When the baby was born it was obvious to the woman that the child was not her husband's. The squirming baby boy in her arms bore the one unfortunate feature of the stable hand, a disproportionately large lower jaw. She panicked; surely her husband would notice. She had to get rid of the child or replace it or something, anything! She forbade the servants to show the child to anyone until she came up with a solution, and luckily for us, for whom this subplot is getting a little long, a solution became apparent the next day.

The royal family came to town to pray before the holy relics on the occasion of the successful birth of their first son, Maximilian. Lady Behaim insisted that her family join the other aristocratic families in welcoming the Kaiser and his child at the cathedral. While in town, she confided with her wet nurse, they would pay off another wet nurse to switch babies with them, a condemned practice that occurred with greater frequency than you'd expect. As it happened, Lord Behaim refused to allow his wife to stray from his sight because although she had recently delivered herself of a child, he thought that her first foray into public in nearly a year would cause her to fall into a frenzy. Lady Behaim instead signaled to her nurse to perform the deed on her own. The nurse returned within the hour with a new child, which Lady Behaim presented to her husband as his own. He named the baby Martin and remarked how much the child looked like himself.

Years went by. Maximilian ascended to the throne and little Martin Behaim grew up to become a famous merchant, navigator and cartographer, revealing to those who knew him best dark dreams of world domination. He created the first three-dimensional globe, known as the "Nuremberg Terrestrial Globe" that, albeit being terribly inaccurate, earned him great fame in the royal courts.
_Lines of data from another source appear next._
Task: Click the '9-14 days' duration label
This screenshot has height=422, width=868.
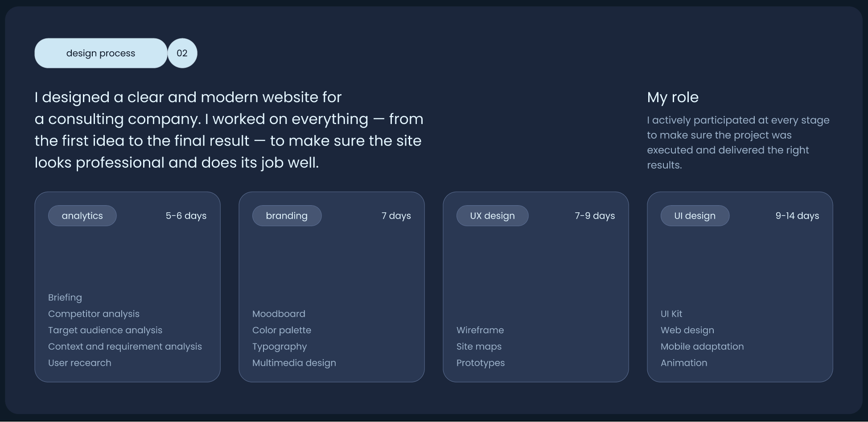Action: point(797,215)
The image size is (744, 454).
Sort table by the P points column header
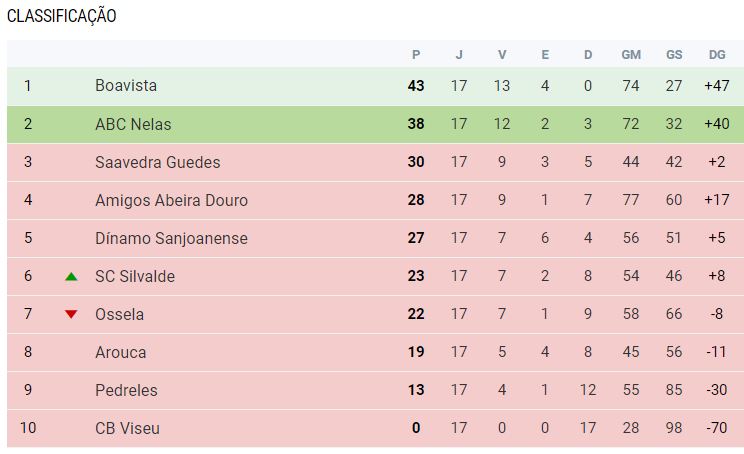[416, 54]
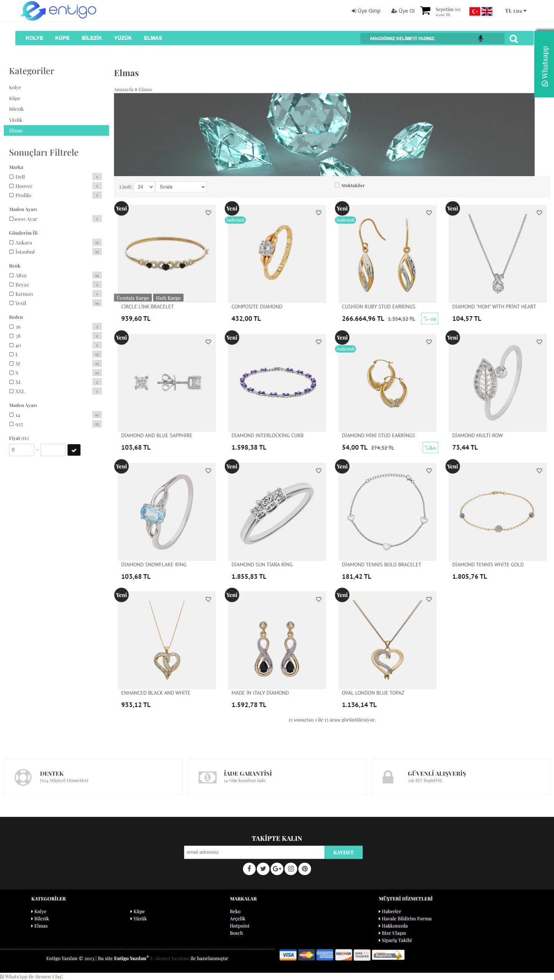The image size is (554, 980).
Task: Open the Limit 24 dropdown
Action: point(144,187)
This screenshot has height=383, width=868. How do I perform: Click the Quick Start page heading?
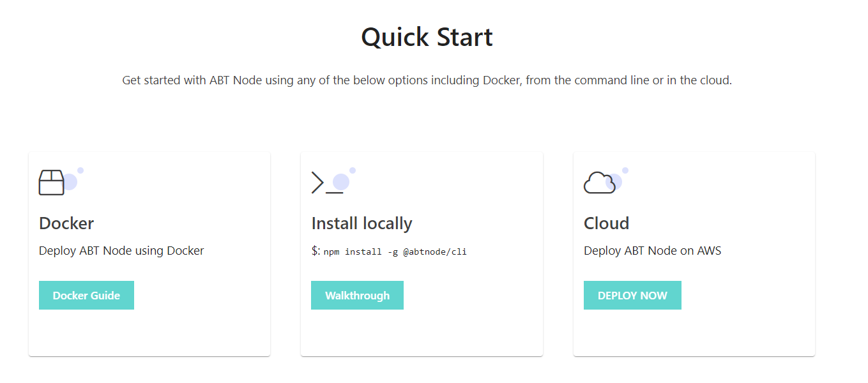(x=427, y=37)
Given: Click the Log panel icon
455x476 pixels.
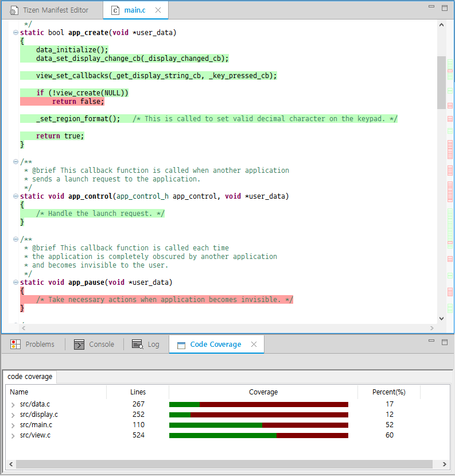Looking at the screenshot, I should click(x=137, y=345).
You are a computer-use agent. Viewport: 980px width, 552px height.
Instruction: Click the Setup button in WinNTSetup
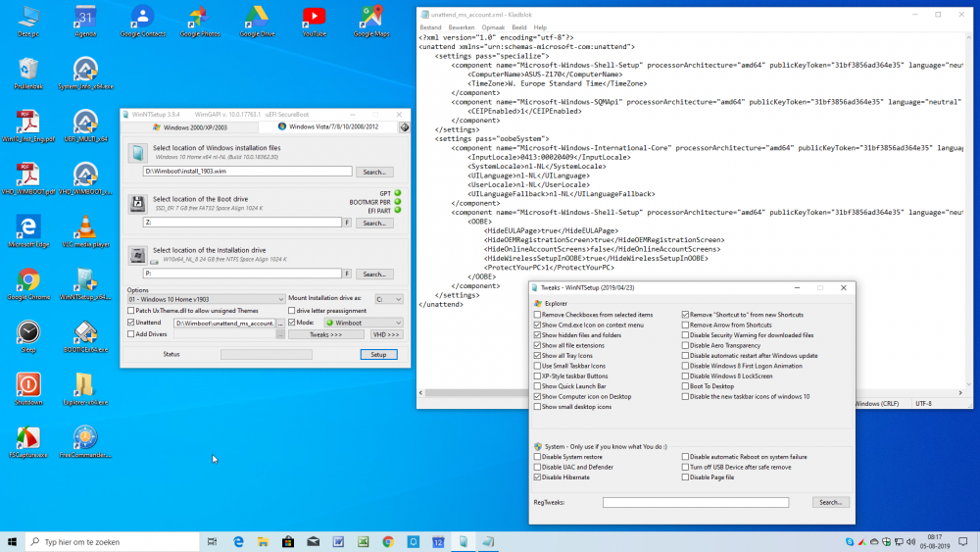[379, 354]
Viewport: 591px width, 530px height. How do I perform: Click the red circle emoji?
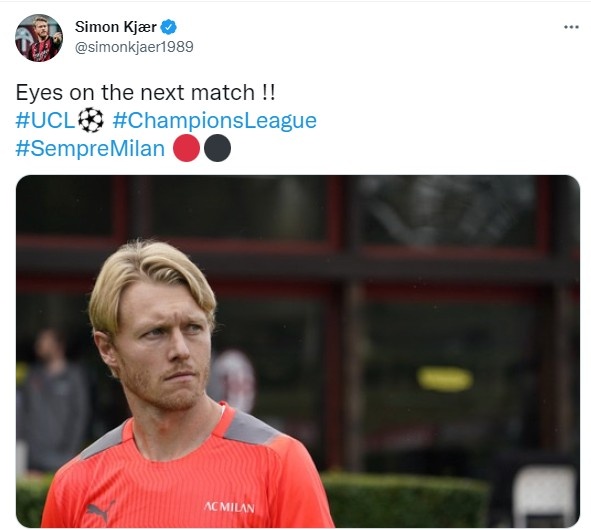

Maximilian, on the other hand, became the first truly great Hapsburg ruler by bringing under one control the lands of Italy, Austria, Germany, Spain and the Low Countries through conquest and strategic marriages of his offspring. By marrying his son to the sole daughter of Ferdinand and Isabella, a girl named Juana la loca, or "Joanna the Crazy," he gained for his family one of the largest territorial inheritances in history. He was determined to keep these lands in the family and urged his successors to do so by marrying their relatives, intermarriage being a common practice for powerful royal dynasties then as today.

Aside from being the first great ruler of the Hapsburg dynasty, Maximilian is credited with being the originator of what is known to prosperity as the Hapsburg Chin, an autosomal dominant trait that reared itself through 34 generations of the Hapsburg family. As relatively no new blood entered the lineage for hundreds of years, the Hapsburg Chin, an abnormally large lower lip and jaw, grew larger as its genes were passed down the line. In the late 17th century the Spanish Hapsburg king Charles II suffered from a triple dose of severe inbreeding; he was mentally insane, completely infertile and bore a Hapsburg Chin that jutted out so far that he could not chew his food. He died without any heirs and, after a war of succession, the Spanish crown went to the Bourbon dynasty.

The chin belonged to the Behaim's stable boy, of course. Lady Behaim's wet nurse discovered that the royal servant in charge of little Maximilian was, in fact, a childhood friend who was more than happy to go along with the ruse for a bag of silver. So little Martin Behaim, cartographer and would-be ruler of the world, had Hapsburg blood running through his veins. Kaiser Maximilian I, however, was the product of an illicit tryst with a deformed stable hand.

I propose a toast to these poor fellows, one deprived of the throne and the other in possession of a chin that would kill his family's grasp on the Spanish crown. Sex is a funny thing. Not like a clown funny, not ha-ha funny, but you know. Weird funny.